Related to the operation of the interactive apparatus 1 registering the scene object, please refer to FIG. 2, which is a flow diagram illustrating the interactive apparatus 1 registering a scene object according to some embodiments of the present disclosure.


First, the interactive apparatus 1 executes an operation OP11, reading identification data from a scene object SD. Specifically, the interactive apparatus 1 may obtain the identification data through scanning 2D barcode, downloading from gateway, or other operation, wherein the identification data may be a unique character string or in other data format for identification.
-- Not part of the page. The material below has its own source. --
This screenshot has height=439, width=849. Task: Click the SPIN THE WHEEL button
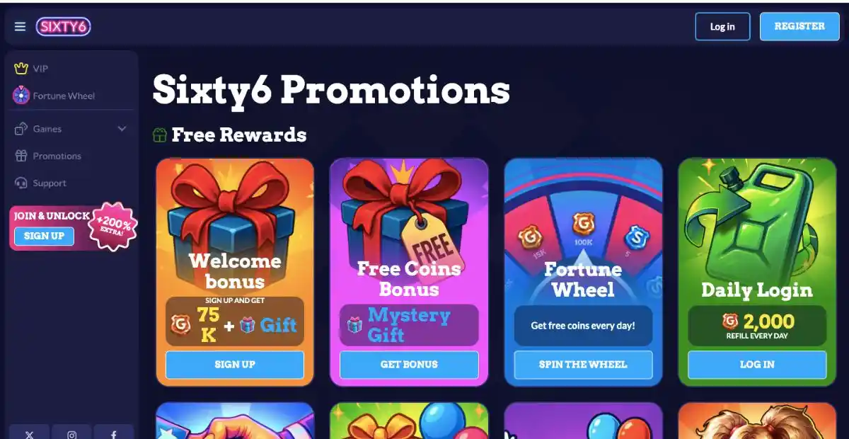tap(583, 365)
Next, the interactive apparatus 1 executes an operation OP12, transmitting the identification data to a server SV. Correspondingly, after receiving the identification data, the server SV executes an operation OP13, verifying object permission based on the identification data.
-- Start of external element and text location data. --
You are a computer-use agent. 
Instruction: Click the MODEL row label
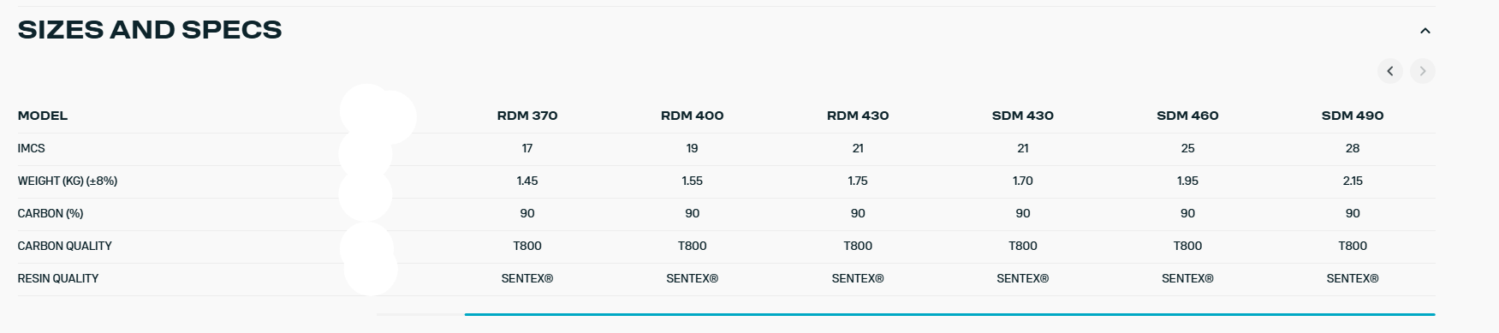[x=43, y=116]
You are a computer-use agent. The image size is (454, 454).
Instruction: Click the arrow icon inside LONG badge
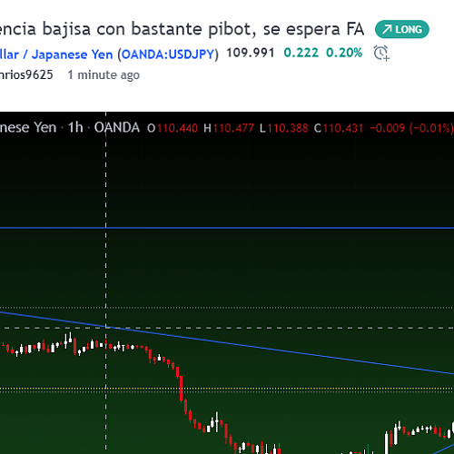pyautogui.click(x=387, y=30)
Specifically, the server SV may identify the scene object SD and confirm the status of the scene object SD based on the identification data. For example, if the scene object SD has not been registered by other interactive apparatus, the server SV is able to confirm that the interactive apparatus 1 is the owner of the scene object SD and has the control permission of the scene object SD. On the other hand, if the scene object SD has been registered by other interactive apparatus in the past, the server SV then may notify the owner of the scene object SD (i.e., the first interactive apparatus registering the scene object SD) and check with the owner for permission of controlling the scene object SD with the interactive apparatus 1.


After confirming that the interactive apparatus 1 has the control permission of the scene object SD, the server SV executes operations OP14 and OP15, transmitting an object certificate to the interactive apparatus 1 and transmitting a user certificate to the scene object SD, wherein the object certificate is the permission certificate of the scene object SD, and the user certificate is the permission certificate of the interactive apparatus 1. Correspondingly, the interactive apparatus 1 executes an operation OP16 after receiving the object certificate, storing the object certificate into the storage to register the scene object SD; and the scene object SD executes an operation OP17 after receiving the user certificate, storing the user certificate to register the interactive apparatus 1. It is noticed that, the execution order of the operations OP14 and OP15 is not limited in the present disclosure.


Accordingly, the interactive apparatus 1 and the scene object SD are able to exchange the object certificate and the user certificate and validate the received certificates to confirm the identification and the control permission of the connected object while connecting to each other in the future.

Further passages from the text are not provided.